A study led by Dr Killen, published in the journal Proceedings of the Royal Society B, used simulated trawling with schools of wild minnows to investigate two key questions around fisheries-induced evolution.

The researchers wanted to know whether some individuals within a fish shoal were consistently more susceptible to capture by trawling than others, and if so, was susceptibility related to individual differences in swimming performance and metabolism?

The researchers measured the swimming ability, metabolic rate, and indicators of aerobic and anaerobic physical fitness of 43 individual fish. They then placed them in a tank with a trawling net in a simulation that was repeated several times, enabling the identification of individuals which were more susceptible to capture.

Dr Killen said: “Fish being trawled will try to swim at a steady pace ahead of the mouth of the net for as long as possible, but a proportion will eventually tire and fall back into the net.
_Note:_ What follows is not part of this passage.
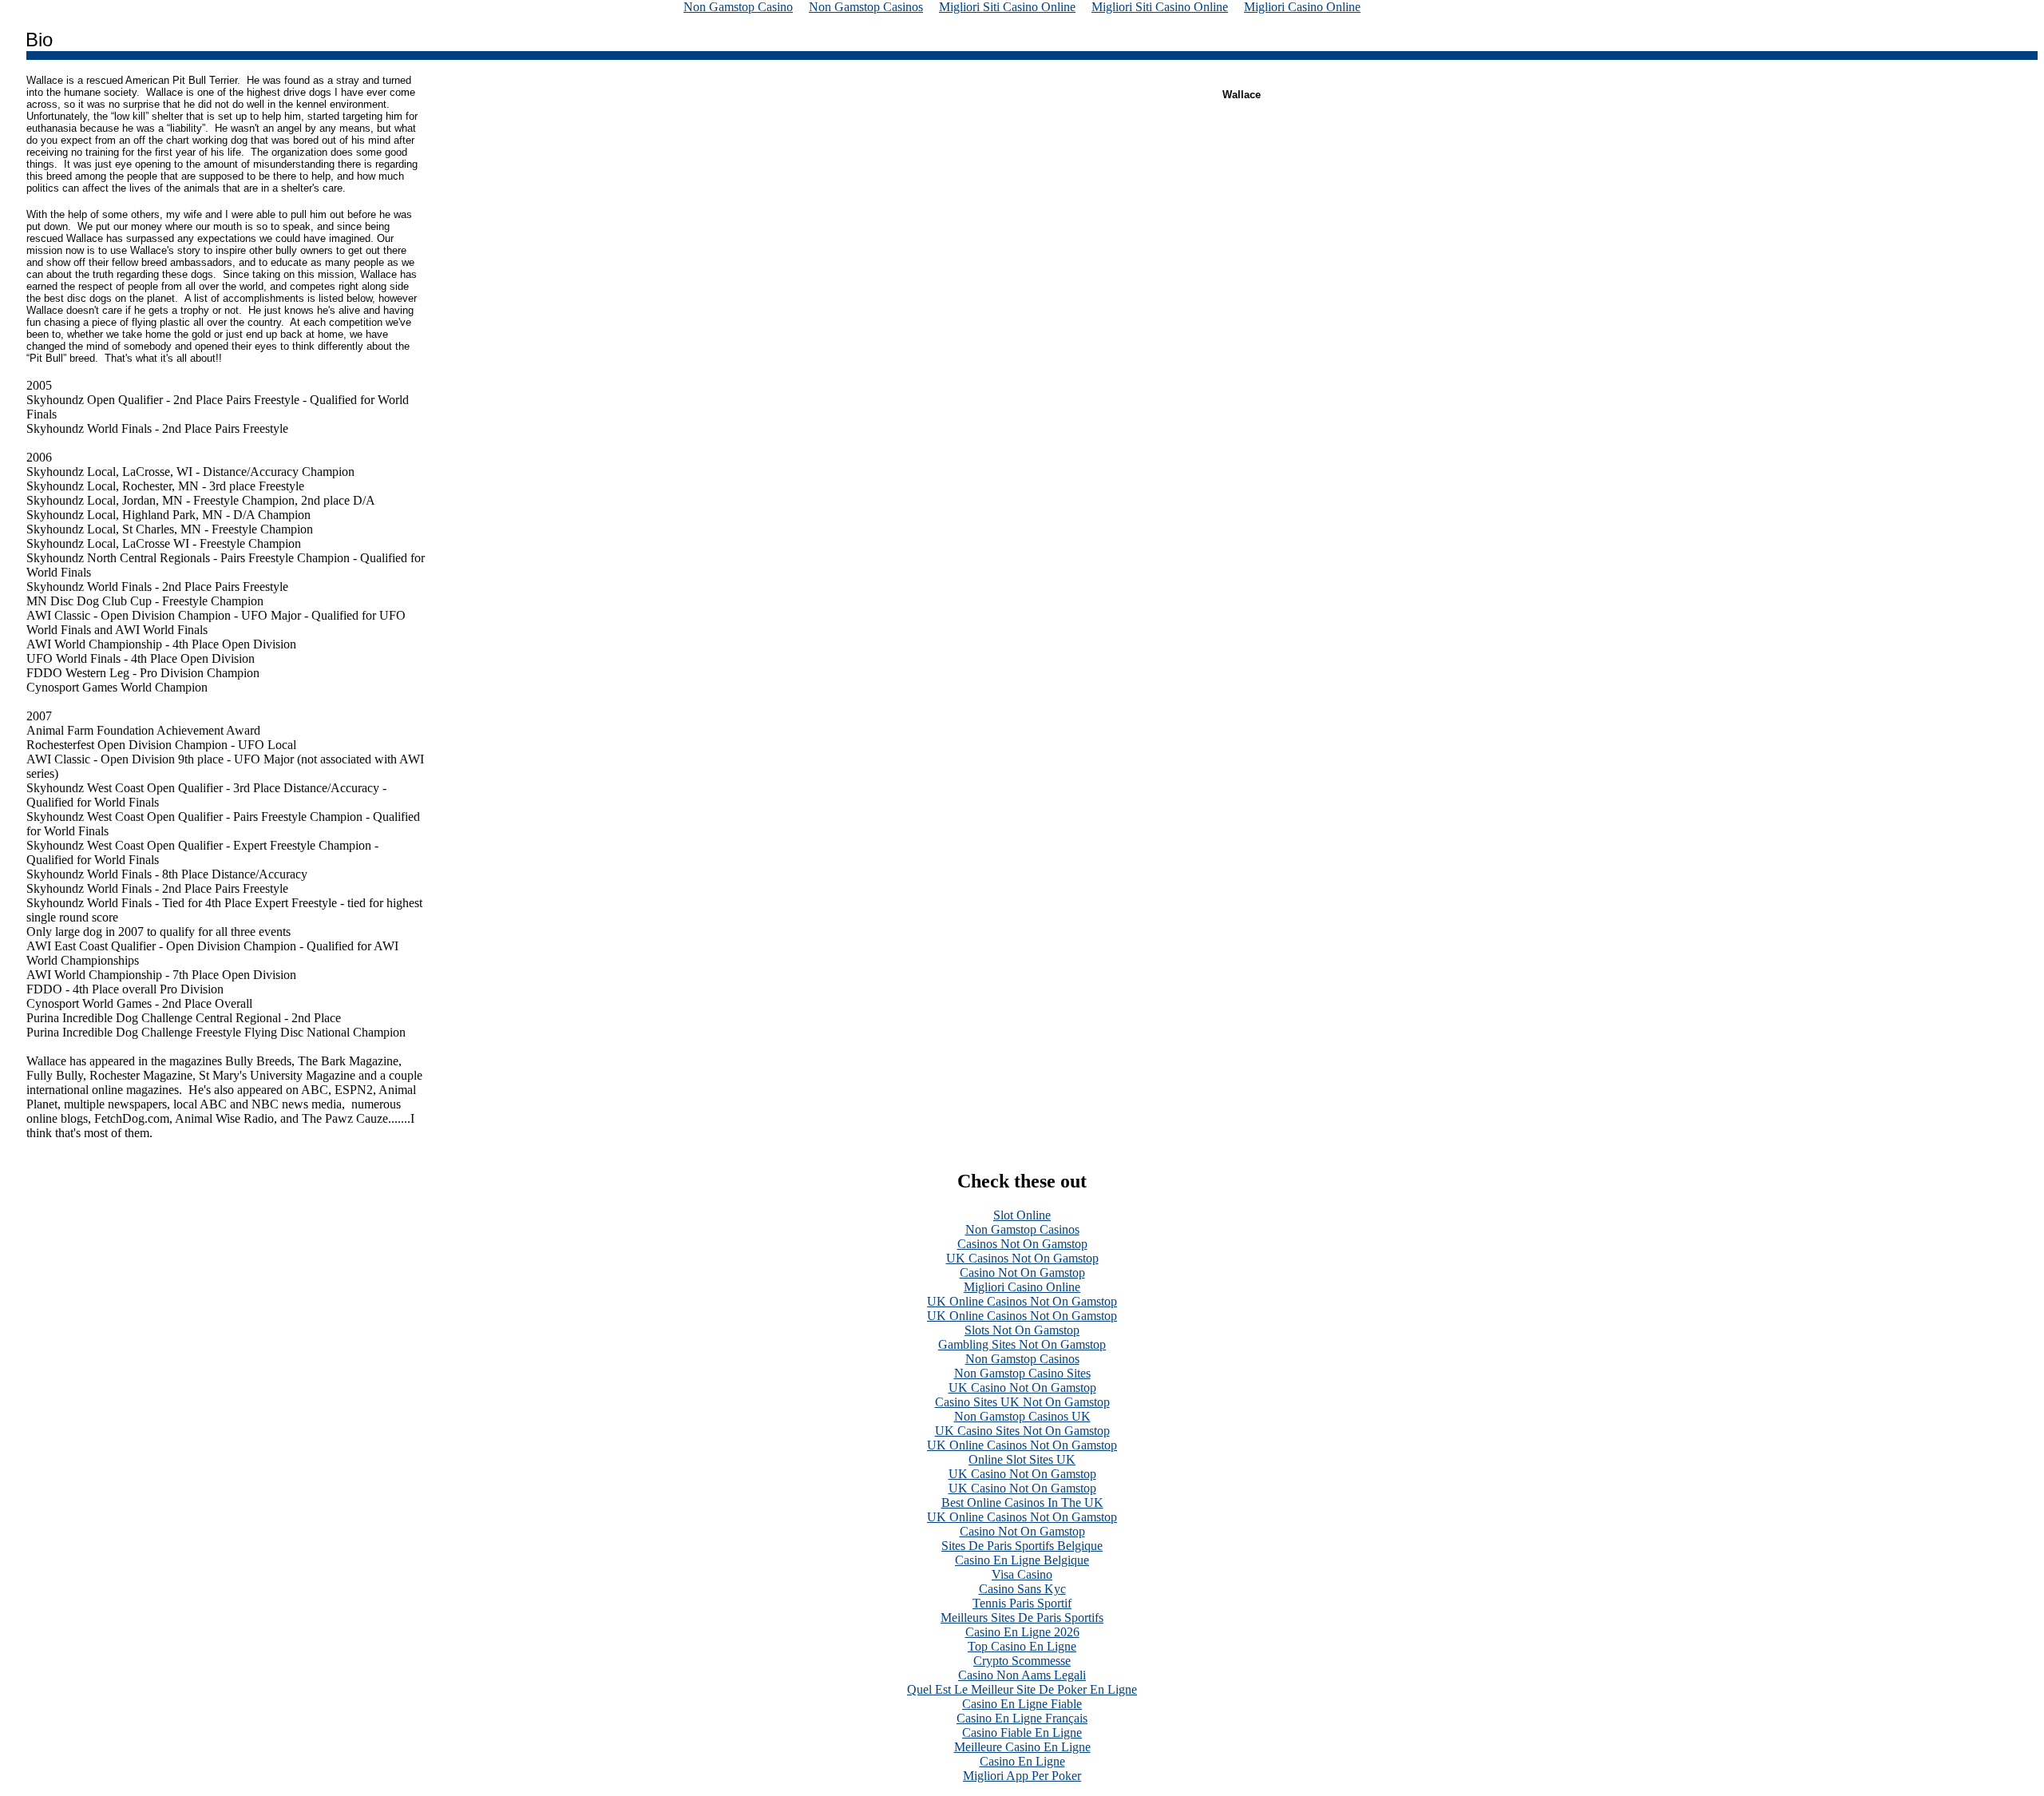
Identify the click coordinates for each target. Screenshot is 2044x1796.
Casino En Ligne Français (1022, 1718)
“Fish that escape trawling are those that can propel themselves ahead of the net or move around the outside of the net. The key question is whether those that escape are somehow physiologically or behaviourally different than those that are captured. Most trawlers travel at the about same speed as the upper limit of the swim speed of the species they are targeting.

“While trawling nets can be in the water anywhere between 10 minutes to several hours, whether or not fish enter the net is generally decided within a few minutes of when they end up at the trawl mouth.”

Minnows in a swimming in a similated trawl

The results of the simulation revealed that some fish were indeed more susceptible to capture than others and this was strongly related to anaerobic capacity – the ability to engage in short periods of intense physical activity which demands more oxygen than is available from breathing alone.

Maximum aerobic swim speed was also negatively correlated with vulnerability to trawling. Metabolic rate – an indicator of how much energy an animal needs to live – was highest among fish that were least vulnerable to trawling but this relationship probably arose through correlations with anaerobic capacity.

Dr Killen said: “Humans are effective predators, and selective harvest of animals by humans probably represents one of the strongest drivers of evolutionary change for wild animal populations. “Hunting and fishing are selective processes which often remove individuals that, under normal circumstances, may have the highest reproductive potential. Available evidence suggests selective harvest can lead to genetic change within wild populations for specific traits.

“Using simulated trawling, our study provides the first evidence better swimming fish, and those with higher metabolic rates, are more likely to escape capture. “Over time, the selective removal of poor-swimming fish could alter the fundamental physiological makeup of descendant populations that avoid fisheries capture.”

The researchers now want to study fish in the wild to see if they get the same results.